April 12, 2007


Dynamics of Cats predicts the next Milky Way supernova. They occur within a galaxy of our size every 50-100 years on average, and yet we haven't seen one on our side of the galaxy for at least three centuries, which means we're due* [*statistically ignorant statement added for effect]. He goes on to note that several important instruments which would be extremely nice to have around if a supernova goes off, will be going off-line themselves in 2008-2009. Thereby ensuring that such an event will take place during that time, through the inescapable tenets of Murphy's Law.
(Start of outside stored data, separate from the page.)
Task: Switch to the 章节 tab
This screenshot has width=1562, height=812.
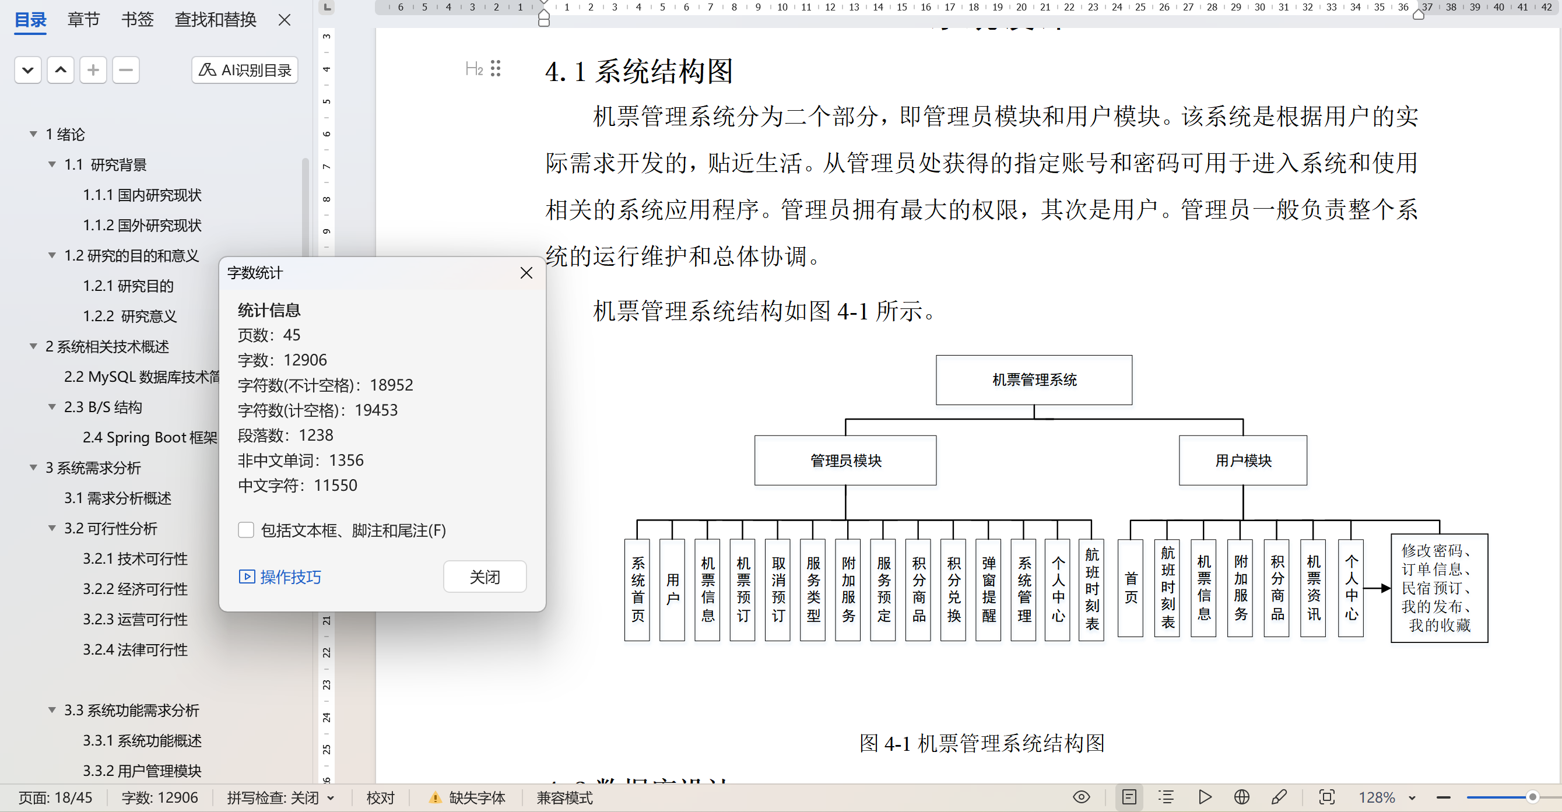Action: 83,19
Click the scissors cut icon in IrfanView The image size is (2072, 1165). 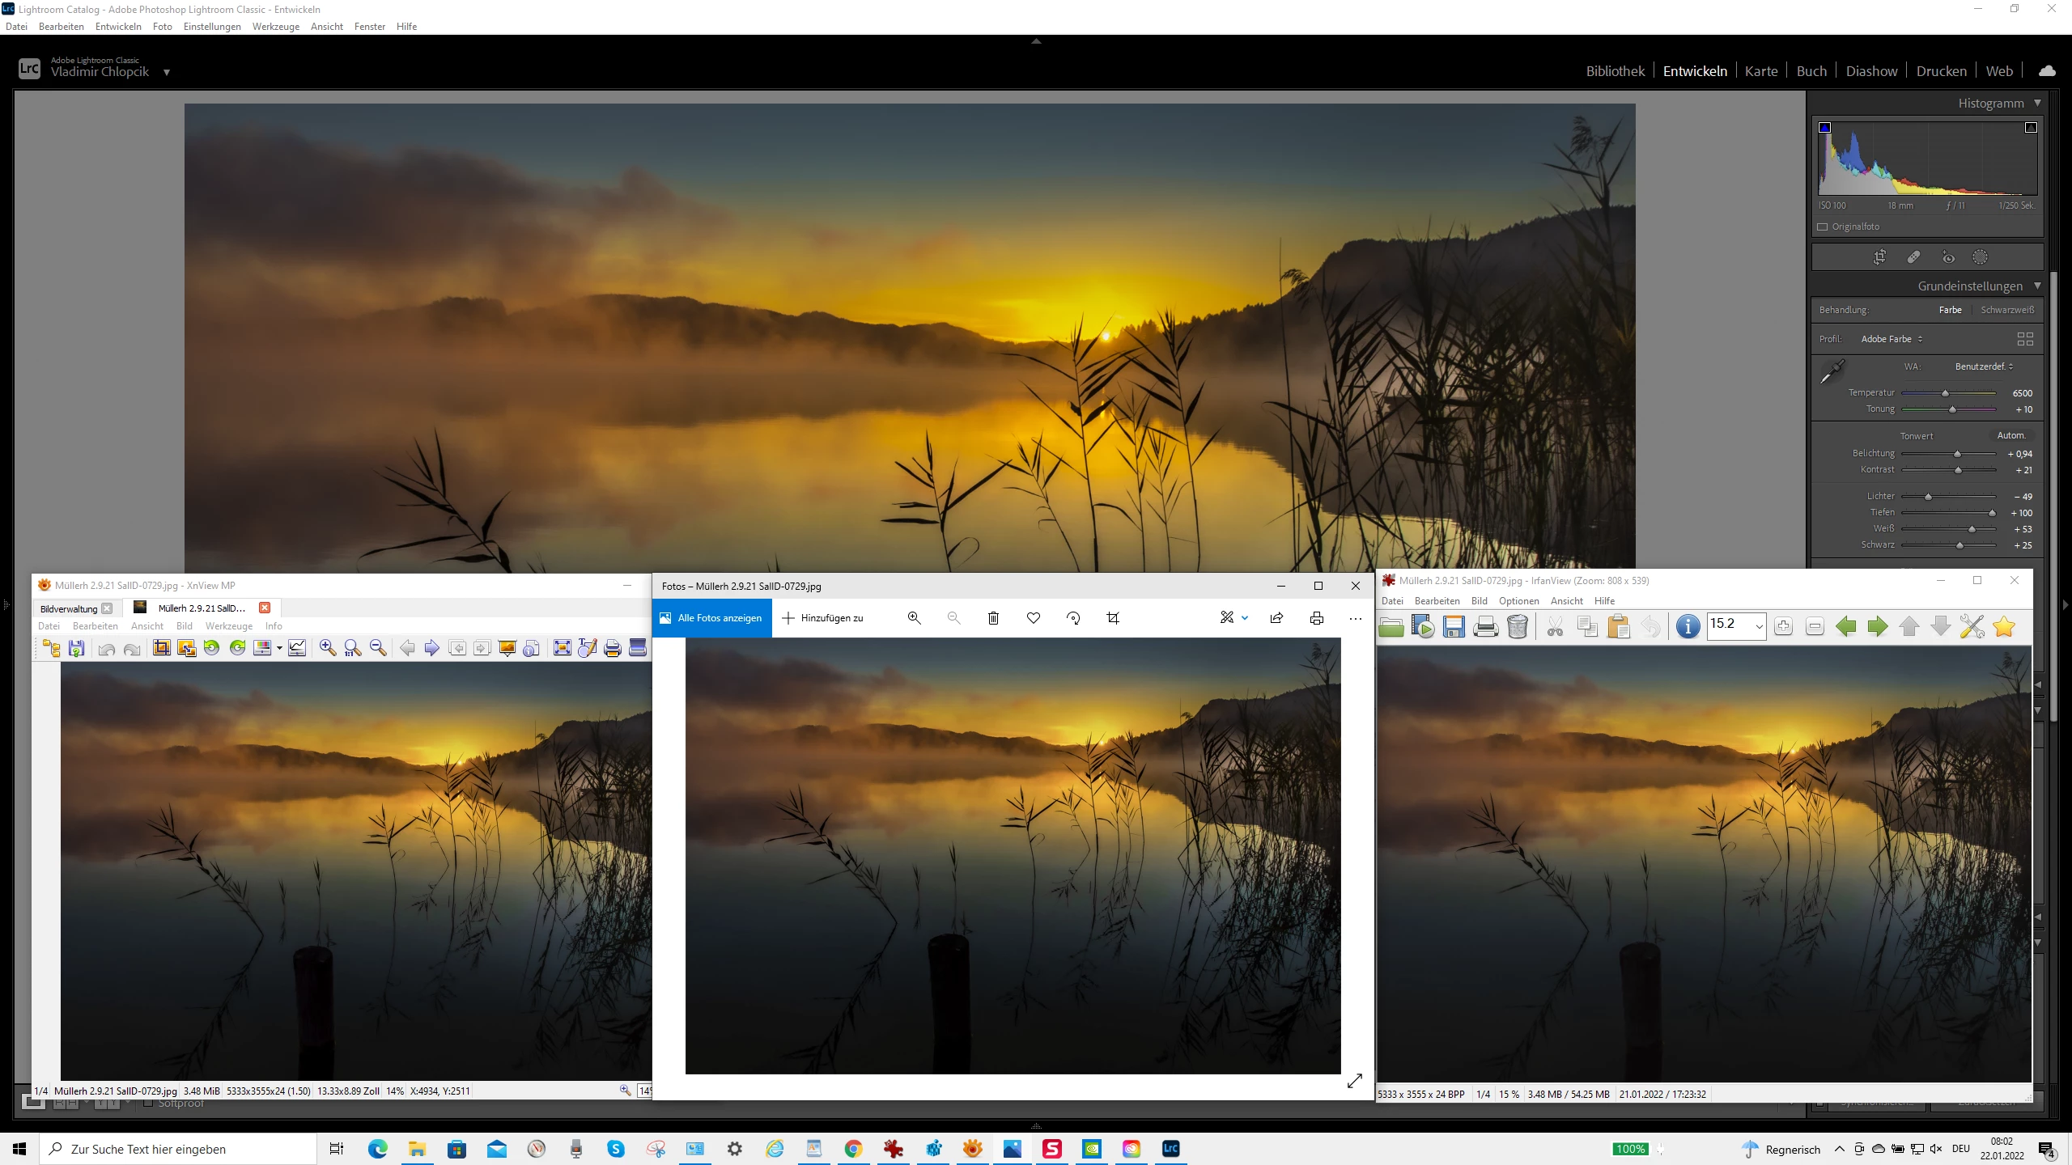[1555, 626]
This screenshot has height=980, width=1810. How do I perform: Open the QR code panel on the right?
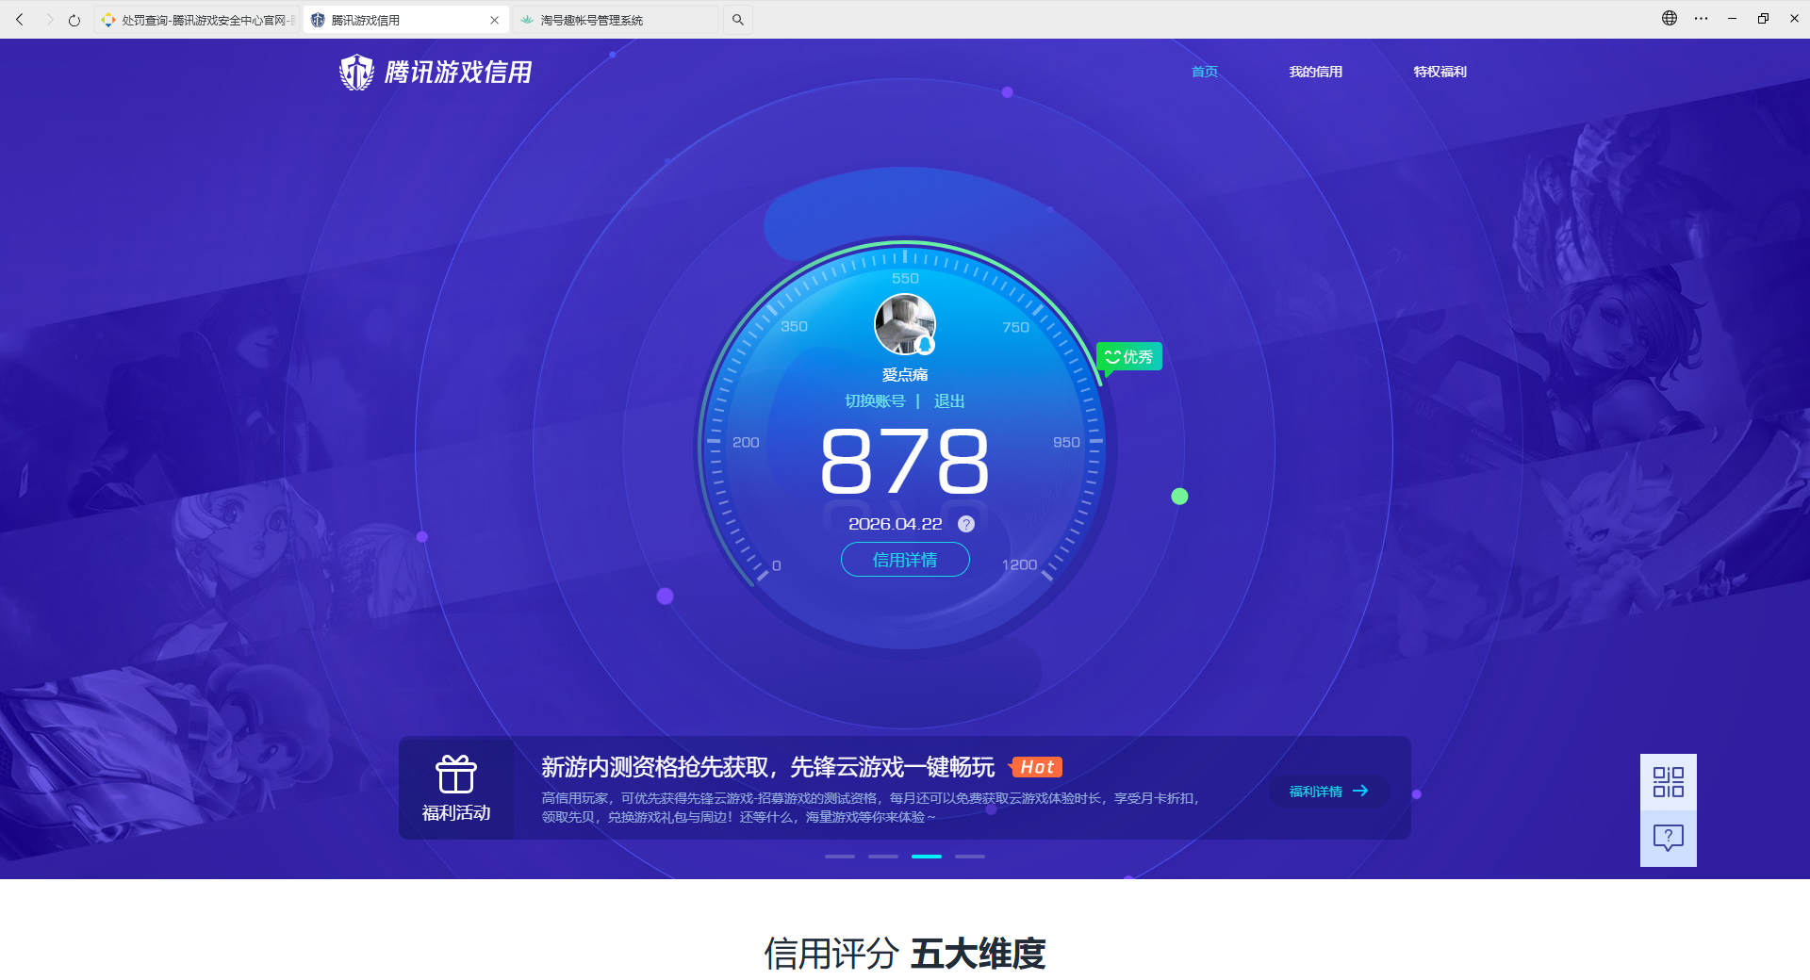pyautogui.click(x=1668, y=782)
Among the observatories closing for business:

  • LIGO (Gravity Waves) - Shutting down for upgrades, 18 months begining late 2007.

  • ALLEGRO (Gravity Waves) - Shutting down permanently due to lack of funding.

  • Spitzer (Infrared Space Telescope) - Soon to be out of coolant (?!)
Meanwhile, Hubble is still missing its main camera, with only mixed efforts for rehabilitation (newsflash: space missions are dangerous) and the Webb Telescope not online until ~2013. There'll still be all the usual ground based radio, IR, optical, Chandra etc. But it is certainly troubling that we're coming up on this gravity wave blackout as well as a shaky Hubble and Spitzer -- all simultaneously. So if a supernova during this time explodes we'll be missing out on a lot of interesting kinds of data.

Of course, SNEWS is going strong, and with approximately 35 neutrino detectors working all the time we're pretty much covered there. Unless they all spontaneously break again. Too bad neutrinos get no respect.